*** Begin section ***

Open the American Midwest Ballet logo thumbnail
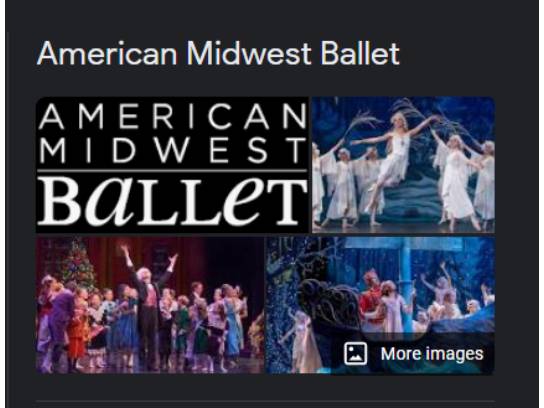Viewport: 544px width, 408px height. click(x=172, y=165)
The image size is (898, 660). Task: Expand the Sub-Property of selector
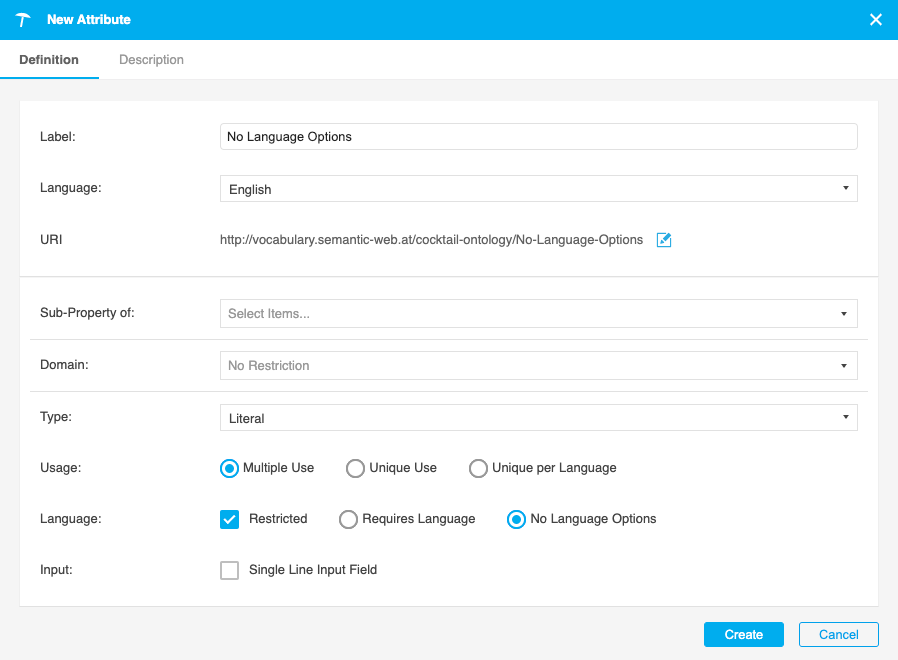click(x=538, y=313)
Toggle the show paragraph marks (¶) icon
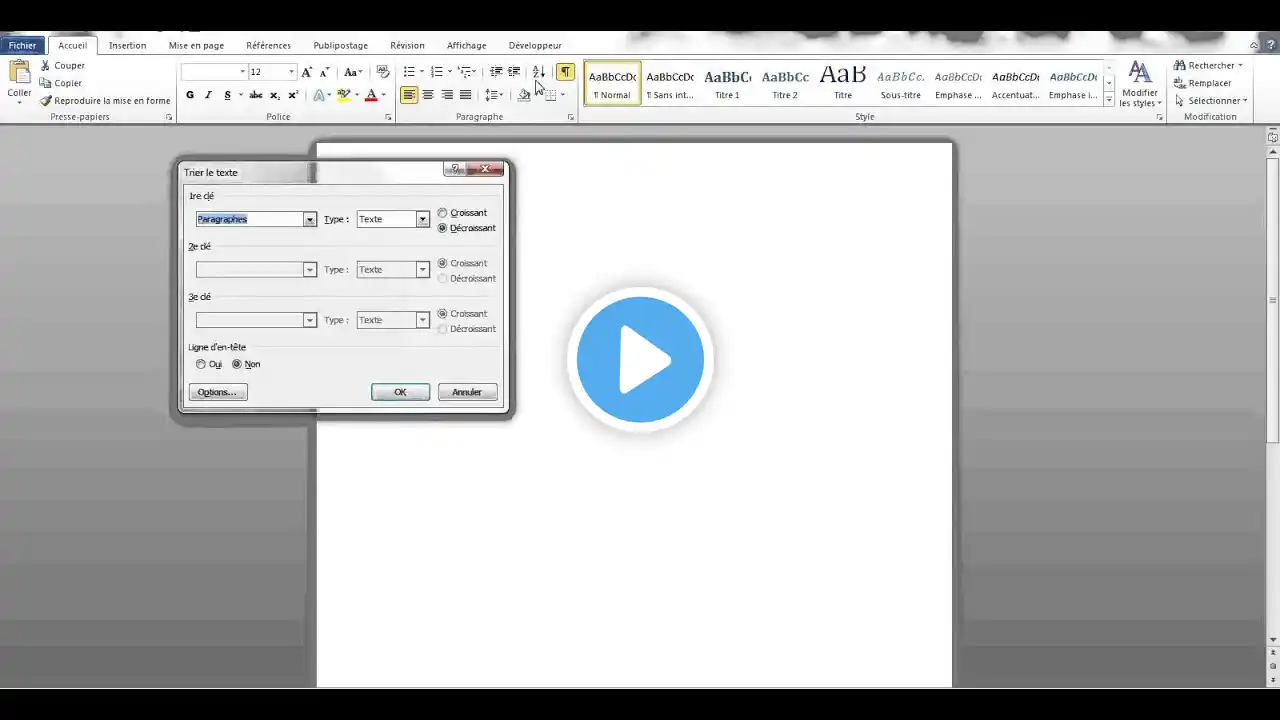The height and width of the screenshot is (720, 1280). tap(566, 72)
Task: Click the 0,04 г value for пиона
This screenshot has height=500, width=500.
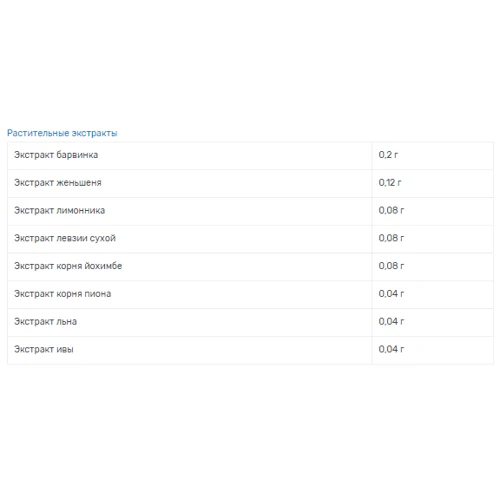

*** End section ***

[ASSIGNMENT]
Repeat each record exactly as shown above, dropping all images.

[ANSWER BELOW]
Open the American Midwest Ballet logo thumbnail
Viewport: 544px width, 408px height. click(x=172, y=165)
The image size is (898, 660). Task: Expand the Sub-Property of selector
click(x=538, y=313)
Toggle the show paragraph marks (¶) icon
The height and width of the screenshot is (720, 1280). tap(566, 72)
Task: Click the 0,04 г value for пиона
This screenshot has height=500, width=500.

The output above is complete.